Not to suggest that Lisa was immune to the call of infrastructure. She just managed to find the people angle to it. Such as with the controversial Hornby bike lane in late 2010.

I felt it was really critical to be working with businesses. I went up and down Hornby prior to it going in, talking to the business owners.
Because it had reached that critical point where the business federation had already gotten out to [them] with a survey kind of like the one on the Drive — very misleading, very biased.
But we found that business owners weren't typically keen to speak to somebody who was from the biking community, that they were looking for somebody somehow more neutral. 

It's hard to find a neutral party in the fight over the place of bikes on our roads. (Lisa has the crazy idea that everyone could stand to give researchers like Kay Teschke and Meghan Winters a pass on partisanship: "I've always consulted with both of them - I always felt it's important to make sure communication has evidence-based information, and not just the interests or the thoughts of individuals.") And thus, the Hornby bike lane, like the Dunsmuir bike lane before it, was a fight.

Beyond her role at VACC/HUB, Lisa was in close touch with a number of the city’s Bicycle Advisory Council members through the years. The group, a living monument to two decades' worth of ingratiation to, and fig leaf offerings for, active transportation advocates by City Hall, was by that point a who's who of the bike advocacy movement.

I didn't want to be on the BAC because I really didn't like the sound of how those meetings were happening. It needed to become more cooperative and less adversarial. 
On the other hand, they also did some amazing stuff. My take at the time was that there wouldn't have been a lot of benefit to bridge-building measures necessarily. It was really really challenging at that time, just to be heard at all.

Following the election of Gregor Robertson as mayor and a Vision-majority council in 2009, the Bicycle Advisory Committee was dissolved. By 2012, a new entity had been established to fill the gap — the Active Transportation Policy Council.
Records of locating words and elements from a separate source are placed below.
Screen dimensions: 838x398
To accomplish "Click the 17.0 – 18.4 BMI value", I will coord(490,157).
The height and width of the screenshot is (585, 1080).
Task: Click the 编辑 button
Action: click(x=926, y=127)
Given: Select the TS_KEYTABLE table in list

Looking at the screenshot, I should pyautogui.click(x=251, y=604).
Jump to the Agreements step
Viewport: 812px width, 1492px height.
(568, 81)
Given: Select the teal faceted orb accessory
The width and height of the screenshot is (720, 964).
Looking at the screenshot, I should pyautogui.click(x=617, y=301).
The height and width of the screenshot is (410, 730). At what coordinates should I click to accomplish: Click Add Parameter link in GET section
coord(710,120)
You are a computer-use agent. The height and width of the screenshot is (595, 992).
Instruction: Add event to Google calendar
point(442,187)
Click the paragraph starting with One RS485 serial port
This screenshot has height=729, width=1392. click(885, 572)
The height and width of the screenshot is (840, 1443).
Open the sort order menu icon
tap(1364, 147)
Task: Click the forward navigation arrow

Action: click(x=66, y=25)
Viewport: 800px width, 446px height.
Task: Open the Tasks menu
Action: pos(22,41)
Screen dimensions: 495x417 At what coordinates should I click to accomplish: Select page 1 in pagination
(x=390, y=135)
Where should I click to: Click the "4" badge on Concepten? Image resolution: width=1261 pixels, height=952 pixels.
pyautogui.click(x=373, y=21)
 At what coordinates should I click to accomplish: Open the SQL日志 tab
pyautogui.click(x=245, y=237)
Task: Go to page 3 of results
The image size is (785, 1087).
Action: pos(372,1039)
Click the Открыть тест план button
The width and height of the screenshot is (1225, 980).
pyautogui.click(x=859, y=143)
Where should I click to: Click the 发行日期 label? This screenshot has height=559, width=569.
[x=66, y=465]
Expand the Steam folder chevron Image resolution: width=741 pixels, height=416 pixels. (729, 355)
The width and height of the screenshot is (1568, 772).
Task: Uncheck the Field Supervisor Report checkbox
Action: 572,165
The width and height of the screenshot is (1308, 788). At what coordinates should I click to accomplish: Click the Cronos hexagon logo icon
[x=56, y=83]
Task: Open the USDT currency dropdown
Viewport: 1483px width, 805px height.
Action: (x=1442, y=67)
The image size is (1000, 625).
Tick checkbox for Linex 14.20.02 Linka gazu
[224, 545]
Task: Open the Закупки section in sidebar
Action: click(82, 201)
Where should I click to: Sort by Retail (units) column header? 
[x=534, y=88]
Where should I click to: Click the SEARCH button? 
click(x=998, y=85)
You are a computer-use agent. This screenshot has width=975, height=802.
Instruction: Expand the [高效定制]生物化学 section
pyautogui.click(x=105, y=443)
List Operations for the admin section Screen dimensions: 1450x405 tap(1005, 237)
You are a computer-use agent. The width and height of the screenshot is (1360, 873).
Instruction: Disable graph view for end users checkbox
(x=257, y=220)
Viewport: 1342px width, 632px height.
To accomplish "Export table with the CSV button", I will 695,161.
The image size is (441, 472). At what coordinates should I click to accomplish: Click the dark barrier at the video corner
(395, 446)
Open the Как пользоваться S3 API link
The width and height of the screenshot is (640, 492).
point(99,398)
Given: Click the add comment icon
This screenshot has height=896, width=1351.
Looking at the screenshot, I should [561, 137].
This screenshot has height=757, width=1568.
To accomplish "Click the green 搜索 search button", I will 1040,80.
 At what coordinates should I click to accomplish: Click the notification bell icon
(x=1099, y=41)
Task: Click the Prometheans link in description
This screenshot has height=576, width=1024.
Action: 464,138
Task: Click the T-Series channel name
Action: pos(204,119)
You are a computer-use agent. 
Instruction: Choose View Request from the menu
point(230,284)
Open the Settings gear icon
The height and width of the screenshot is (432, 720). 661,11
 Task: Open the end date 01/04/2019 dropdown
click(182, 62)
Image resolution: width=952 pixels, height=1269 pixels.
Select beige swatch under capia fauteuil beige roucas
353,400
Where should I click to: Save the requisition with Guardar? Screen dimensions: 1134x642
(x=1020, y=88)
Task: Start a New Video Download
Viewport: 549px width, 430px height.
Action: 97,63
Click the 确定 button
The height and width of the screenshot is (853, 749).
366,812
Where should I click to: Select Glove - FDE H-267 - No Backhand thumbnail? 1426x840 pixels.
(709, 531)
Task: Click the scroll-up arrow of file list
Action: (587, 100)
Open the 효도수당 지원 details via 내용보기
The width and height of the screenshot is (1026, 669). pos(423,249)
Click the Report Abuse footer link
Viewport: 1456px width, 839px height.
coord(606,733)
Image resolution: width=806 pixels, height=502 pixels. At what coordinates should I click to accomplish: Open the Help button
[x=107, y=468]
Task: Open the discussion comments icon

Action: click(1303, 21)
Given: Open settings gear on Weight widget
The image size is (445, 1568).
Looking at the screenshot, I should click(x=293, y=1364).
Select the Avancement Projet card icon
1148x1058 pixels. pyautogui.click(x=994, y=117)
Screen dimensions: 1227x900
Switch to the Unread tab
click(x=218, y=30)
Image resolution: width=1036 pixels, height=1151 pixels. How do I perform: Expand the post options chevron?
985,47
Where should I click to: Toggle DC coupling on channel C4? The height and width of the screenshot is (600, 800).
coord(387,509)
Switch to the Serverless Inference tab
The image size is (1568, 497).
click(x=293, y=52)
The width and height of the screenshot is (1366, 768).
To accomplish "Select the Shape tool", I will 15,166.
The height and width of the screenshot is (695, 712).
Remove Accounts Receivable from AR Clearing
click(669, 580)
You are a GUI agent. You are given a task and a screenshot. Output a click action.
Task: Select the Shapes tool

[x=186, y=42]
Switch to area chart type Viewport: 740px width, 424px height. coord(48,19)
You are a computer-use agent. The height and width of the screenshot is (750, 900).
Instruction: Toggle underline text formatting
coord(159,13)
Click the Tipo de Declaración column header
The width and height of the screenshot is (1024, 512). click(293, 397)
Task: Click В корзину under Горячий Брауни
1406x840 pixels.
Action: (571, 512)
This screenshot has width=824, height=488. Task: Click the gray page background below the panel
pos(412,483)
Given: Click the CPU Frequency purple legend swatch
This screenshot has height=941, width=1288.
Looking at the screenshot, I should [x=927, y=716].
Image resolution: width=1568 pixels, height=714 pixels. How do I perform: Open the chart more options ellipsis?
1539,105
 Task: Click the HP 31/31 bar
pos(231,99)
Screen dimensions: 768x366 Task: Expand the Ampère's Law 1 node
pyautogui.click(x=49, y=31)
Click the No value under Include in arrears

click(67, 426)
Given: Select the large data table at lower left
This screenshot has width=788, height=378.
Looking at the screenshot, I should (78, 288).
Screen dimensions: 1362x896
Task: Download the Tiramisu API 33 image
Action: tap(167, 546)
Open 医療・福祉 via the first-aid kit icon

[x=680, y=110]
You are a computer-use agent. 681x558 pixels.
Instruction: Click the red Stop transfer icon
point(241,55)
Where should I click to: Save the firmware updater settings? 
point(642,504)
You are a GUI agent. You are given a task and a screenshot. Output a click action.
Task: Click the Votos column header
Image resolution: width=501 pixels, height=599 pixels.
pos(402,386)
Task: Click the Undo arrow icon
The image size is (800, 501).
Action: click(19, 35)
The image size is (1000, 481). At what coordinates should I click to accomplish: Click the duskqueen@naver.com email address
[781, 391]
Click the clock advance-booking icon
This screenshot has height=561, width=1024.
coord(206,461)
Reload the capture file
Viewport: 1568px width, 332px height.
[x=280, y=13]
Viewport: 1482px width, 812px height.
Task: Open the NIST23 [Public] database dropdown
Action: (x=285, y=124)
My impression is that there was intention on the part of Council to ensure that there were a variety of voices being heard. People who were on the committee were wanting to hear different voices.
And not just exclusively talking about cycling, but walking and skateboarding too.

Lisa's been an official member of the ATPC since that time.

There's obviously more to Lisa that HUB and the ATPC, and it's only the last 12-14 years of hr life. But they're years that coincide with great change in the City of Vancouver, as well as within the advocacy community. A great maturity, one might say. And she's a big part of it.

I've always volunteered for things but cycling thing has been by far my longest term commitment. I just got totally enmeshed in this one.
I just love getting around the city by bike. It was always my go-to mode of transportation. I literally never stopped biking.
I couldn't imagine choosing another option.